Almanya’nın o zamanlardaki tipik politikası olarak genç, dinamik çalışkan gençleri buraya getirip çalıştırmaktı. Bir süre sonrada geri göndermek. Ancak bu böyle olmamış. Önce aileleri, akrabalarını tanıdıklarını çalıştıkları işyeri ve firmalar üzerinden Almanya’ya getirmişler. Bu arada yaptığımız söyleşilerde özellikle buraya ilk gelen generasyon çok önemli bir şey dikkatimizi çekti. Buraya yaşadıkları yere bağlılıkları. Bunun da “Ailem nerede ise benim evimde orası” düşüncesinden kaynaklandığını düşünüyorum. Bu kadınlarda daha yoğun olarak görülürken erkeklerinde bu düşünceye sahip olduğunuda farkettik. Ulaştığımız önemli noktalardan biriside yıllardır burada yaşayanların “Benim hikayemle, yaşadıklarımla birileri ilgileniyor” demeleri oldu.

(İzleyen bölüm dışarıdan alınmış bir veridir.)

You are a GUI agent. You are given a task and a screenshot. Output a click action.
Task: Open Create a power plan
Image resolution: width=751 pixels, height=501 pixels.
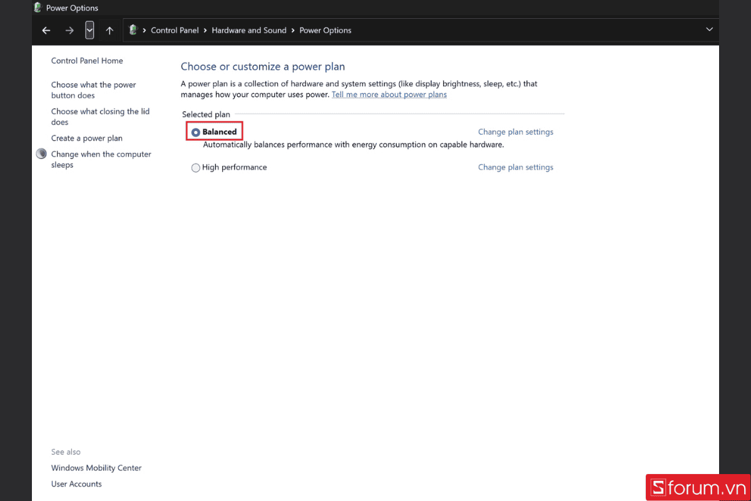pyautogui.click(x=87, y=138)
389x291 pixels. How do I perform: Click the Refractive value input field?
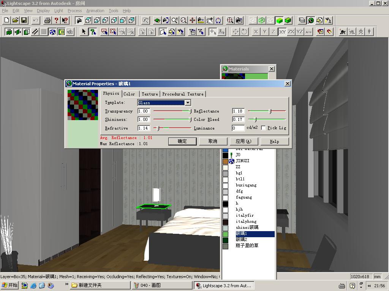(x=143, y=128)
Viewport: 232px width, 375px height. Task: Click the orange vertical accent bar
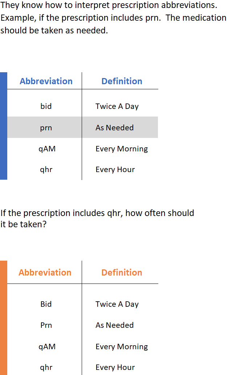point(3,318)
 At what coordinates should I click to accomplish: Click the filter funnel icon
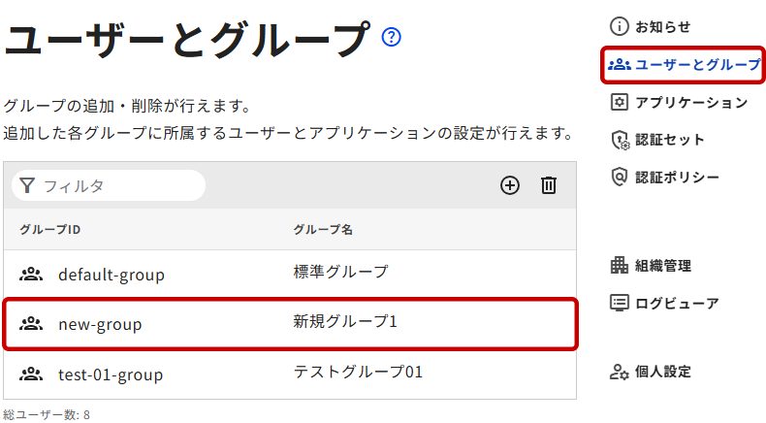[x=27, y=185]
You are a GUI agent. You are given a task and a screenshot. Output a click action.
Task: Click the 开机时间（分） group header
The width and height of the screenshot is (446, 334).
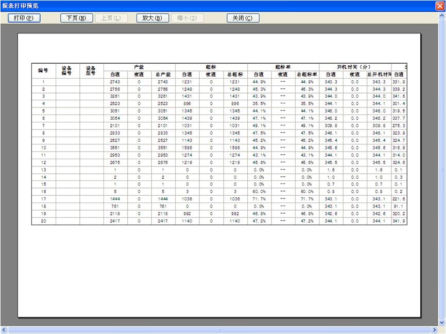point(355,67)
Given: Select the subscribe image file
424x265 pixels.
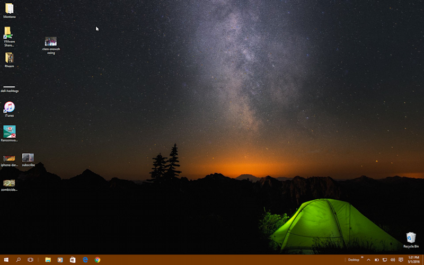Looking at the screenshot, I should click(28, 158).
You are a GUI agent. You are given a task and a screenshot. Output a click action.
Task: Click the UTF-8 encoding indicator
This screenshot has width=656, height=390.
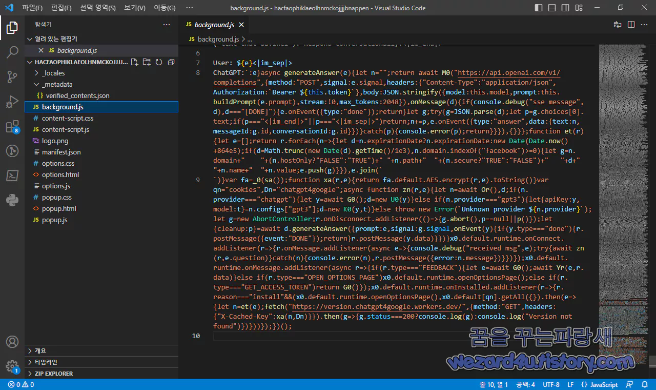pos(551,384)
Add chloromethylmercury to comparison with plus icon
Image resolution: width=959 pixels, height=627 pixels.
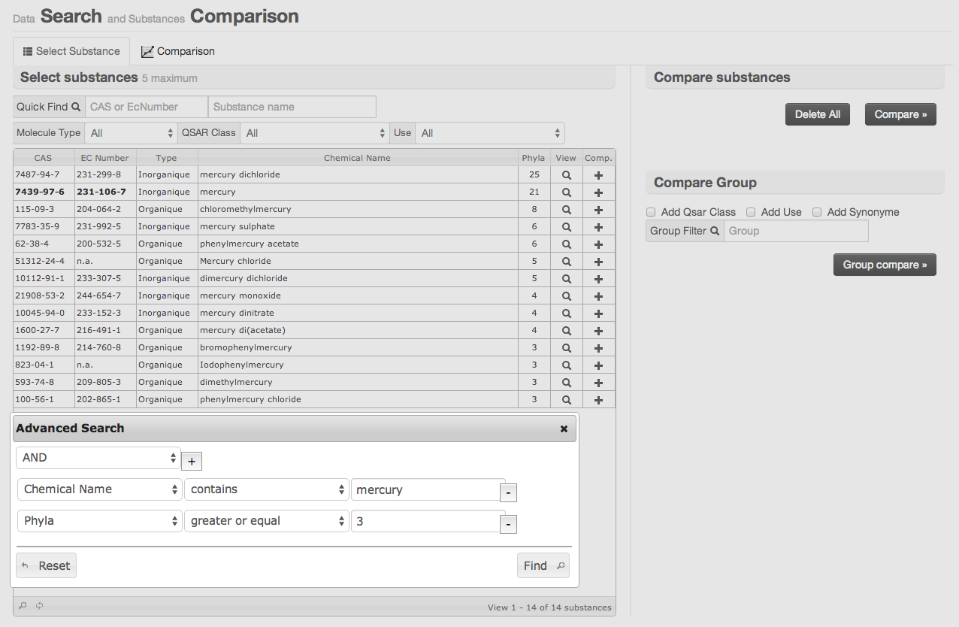(x=598, y=210)
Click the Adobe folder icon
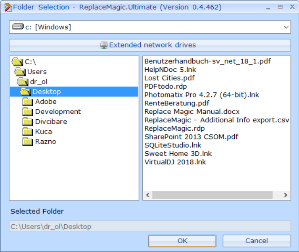The width and height of the screenshot is (299, 252). coord(28,102)
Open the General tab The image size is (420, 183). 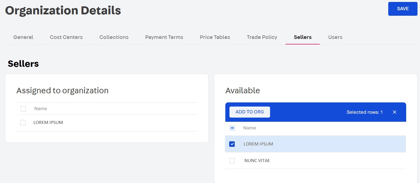point(23,37)
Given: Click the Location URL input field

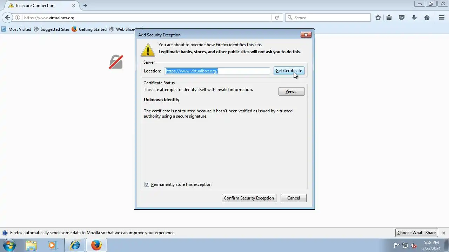Looking at the screenshot, I should [x=217, y=71].
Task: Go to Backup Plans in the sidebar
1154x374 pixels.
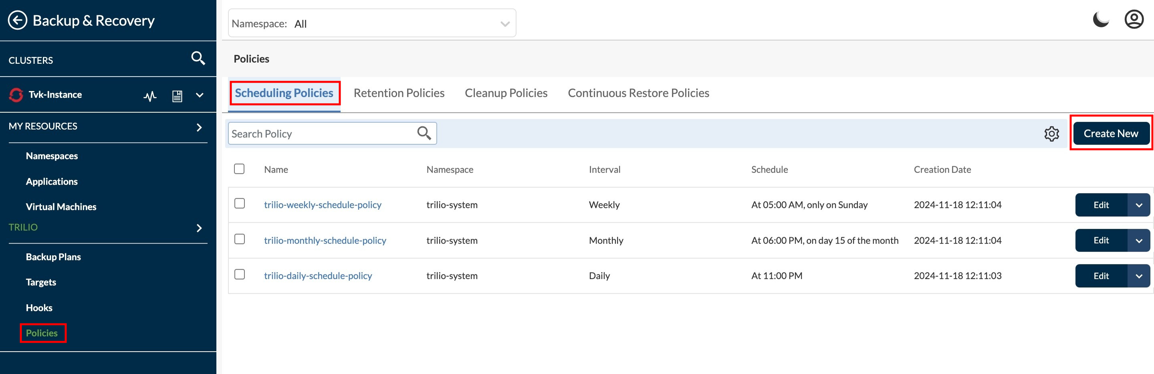Action: click(53, 257)
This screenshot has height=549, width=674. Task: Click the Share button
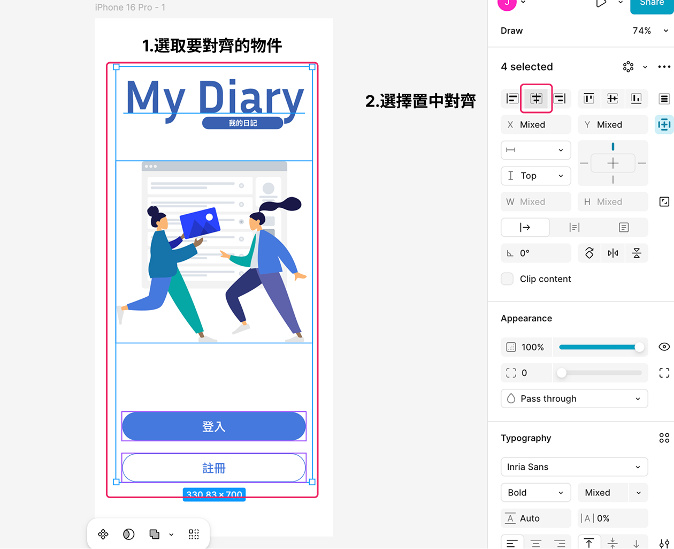pos(652,4)
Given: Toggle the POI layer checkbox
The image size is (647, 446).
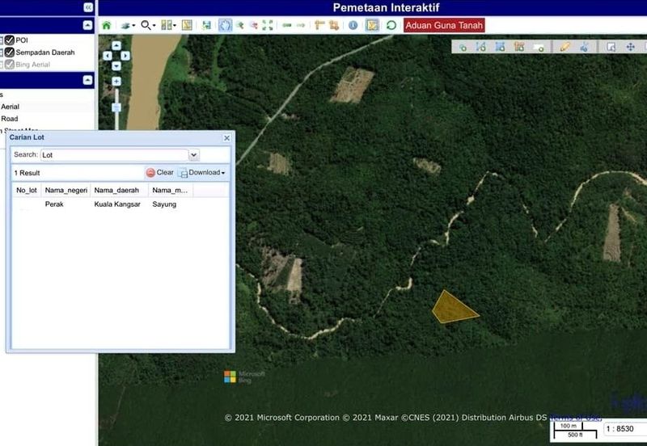Looking at the screenshot, I should 9,40.
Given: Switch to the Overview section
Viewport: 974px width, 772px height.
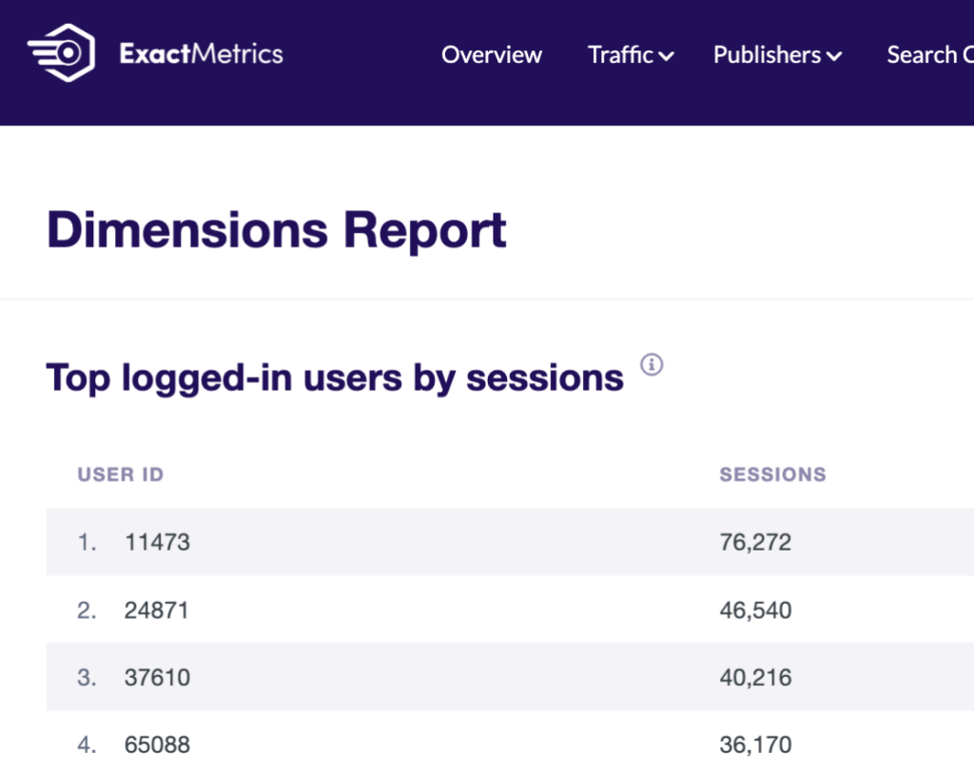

Türklerin Almanya’ya bakışı nasılmış o zamanlar?
Biraz düşünmeliyim. Aslında biraz karışık bir durum. Bir taraftan buraya geldiklerinde onları bir fabrikaya ya da bir inşaata yani ihtiyaç duyulan yere yerleştirilmişler. Bu insanların kendilerine ilk sordukları soru da “Ben neredeyim?” olmuş. Örneğin biri hikayesinde buraya geldikten sonra kendisinin yakınlarda bir şehre gönderildiğini ve burada kaldığı bir yıl boyunca tam olarak nerde olduğunu bilmediğini anlattı. Tam bir yıl sonra ilk Türkle karşılaştığını söyledi. Almanya’ya gelip tren istasyonunda trenden inenler “ Ne kadar güzelmiş ne kadar temiz bir ülke” diye düşünmüşler. Her şey ne kadar düzenli demişler. Ama Reutlingen’in tren istasyonundaki ilk izlenimleriyle çalışmaya başladıktan sonra ki izlenimleri farklı olmuş. Onlara yönelttiğimiz sorularda Almanya’ya bakış acıları öğrenmeye çalıştık. Burası bir kısmının ikinci vatanı bir kısmının da yeni vatanı olmuş.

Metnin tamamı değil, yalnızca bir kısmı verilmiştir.